■入学試験  (No.721)

高校も大学も入学試験の制度がいろいろ変わってきて,昔の人間にはよく判らない。もちろん,この歳になると受験に関係することは殆ど無いので,知らなくても何ら不都合はない。しかし,孫達が入試に関係する年頃になってくると,少しは気になるものである。

  高校の入学試験

大阪では公立高校の入試が,公立では特別入学者選抜と一般入学者選抜と受験が行われ,特別入学者選抜は一部の学科に限られるので,事実上は1回の試験である。また,以前は学区制になっており,居住区からは限られた範囲の学校に絞られていたが,今日では学区が廃止され,府内なら総ての公立高校が受験できるようになっている。これは大阪府だけではなく,他の府県でも同じようなことになってきている。

一方,私立高校の受験は,「併願」と「専願」の2つがあって,文字のごとく,「専願」は受かれば必ず入学するもので,合格すると他の高校へは受験できず,「併願」は公立高校などの結果を待って,進学先を決めることができる受験方法である。また,回し合格と云うシステムのある高校もあり,複数の学科・コースで第一志望の学科・コースでは合格基準に達していなくても,第二志望の学科・コースの合格基準に達していれば,そちらの方での合格となるものである。

さらに,「1.5次入試」と呼ばれる追加入試を行う私立高校も多くの高校で行われている。これは,公立高校の入試より前に行われるものであり,公立高校入試の後に,「2次入試」が一部の高校では行われている。

  大学共通テスト

大学入試も,大きく変わってきている。昔は,国立1期校と2期校があって,国立1期校を不合格となったものが,2期校に廻って受験した。国立2期校へ行った経験から述べると,1期校を不合格となった優秀な学生の集まりで,全国各地(北は北海道から南は九州)からで,殆どが自宅を離れた下宿生活を送っていた。プライドもあり,卒業時には再び,1期校の学士試験を受け,大学院へ行った者もかなりいた。

その後,入試の方法が変わり,共通1次試験として,全国統一の試験が行われ,さらに1990年からは,大学入試センター試験となり,国公立だけでなく,私立大学の入試にも利用されるようになって行った。どの方式が良いのか,よく判らないが,時代に合った入試制度の改革が行われた。ただ,制度が変わる度に,受験生は振り回されることになっていたようである。2021年度からは大学入試共通テストとして,知識を身に付けるだけでなく,知識を活用するための思考力・判断力・表現力が求められるような形に変わってきているようである。

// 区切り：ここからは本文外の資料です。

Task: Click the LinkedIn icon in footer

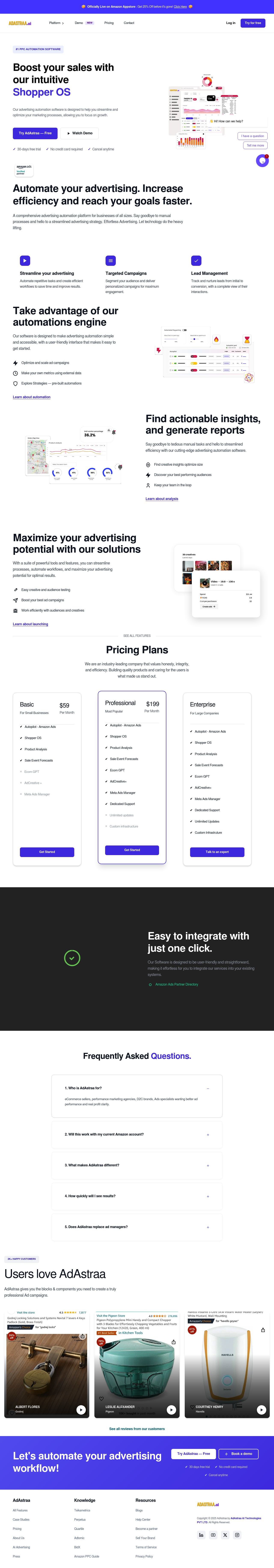Action: [201, 1535]
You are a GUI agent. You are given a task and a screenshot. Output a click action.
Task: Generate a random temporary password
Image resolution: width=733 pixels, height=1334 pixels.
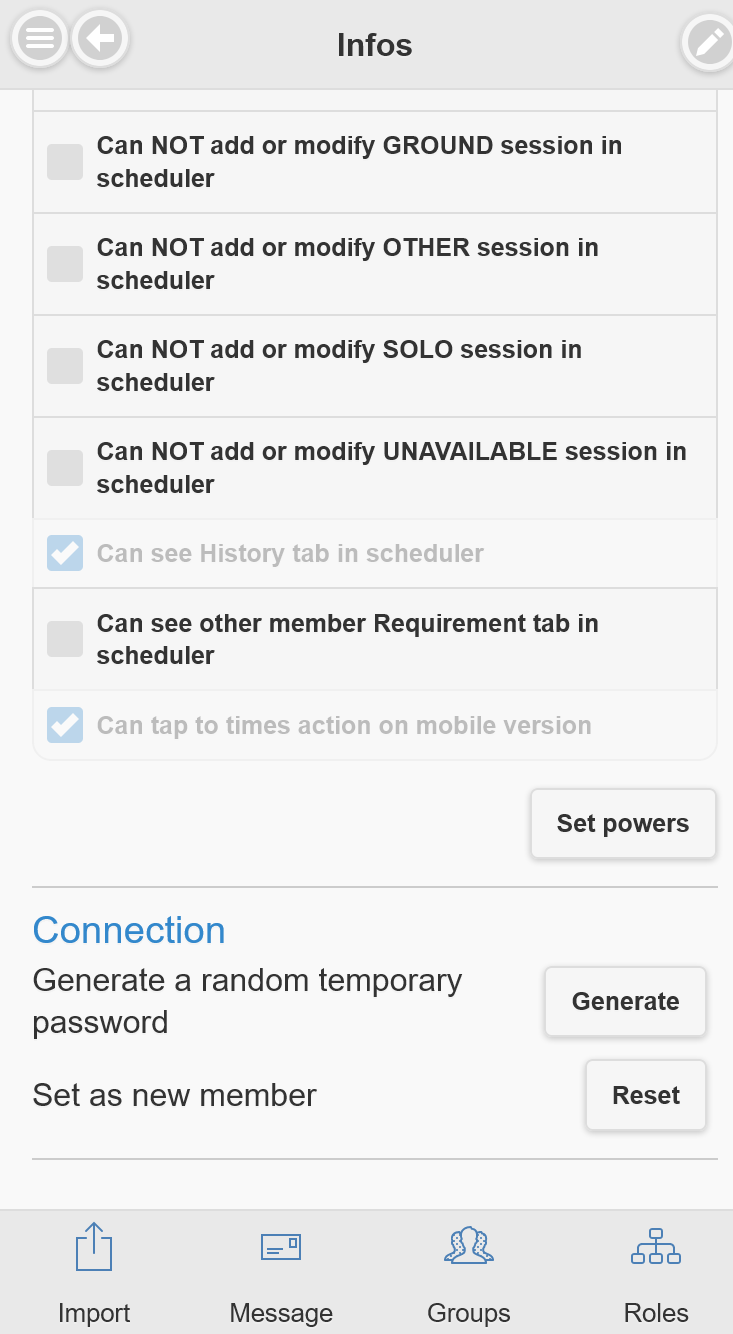tap(625, 1001)
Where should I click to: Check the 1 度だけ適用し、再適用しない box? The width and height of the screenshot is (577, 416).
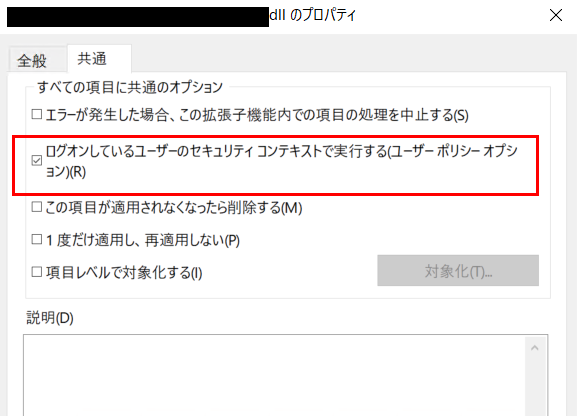(x=37, y=240)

さらに,昨今の大学ではAO入試と呼ばれる,特定の学科では,1次の書類選考の後,面接や小論文で合否を判定するものもある。ここらになると,昔人間の私などには,形式を聞いても,今一つ良く判らない試験方法である。AO入試の目的の一つが問題意識の明確な学生を確保するためとされているが,そう聞いてもよく判らないが,一定の評価があるようだとの報告もある。

  入試は人生の一つの岐路

入試の合否で進むべき道が決まる。人生にとって一つの岐路である。一つの岐路としたのは,入試で人生の総てが決まる訳ではなく,その後の振る舞いで大きく変わることを経験上学んできている。ただ,明確に言えることは一つの岐路ではある。つまり,進むべき方向がある程度決まり,制約されることになるからである。

ただ,受かった,落ちたで,人生が大きく変わってしまうほどでは無いことも事実である。高校生の時から自分の進むべき方向を明確にしている者は少ない。理系か文系かぐらいはある程度描けているのではなかろうか?入試だけの結果よりも,その後の努力や行動によって人生は大きく左右される。だから,入試は一通過点であって,ゴールではもちろん無く,入試の合否だけで人生が決まるものでは無いことは事実である。

岐路に立たされたとき,最大限の努力をして果敢に挑むことは必要なことである。結果よりも,そうした努力が報いられることがある。こうした節目を幾つか乗り越えて,自分の人生が決まって行くのである。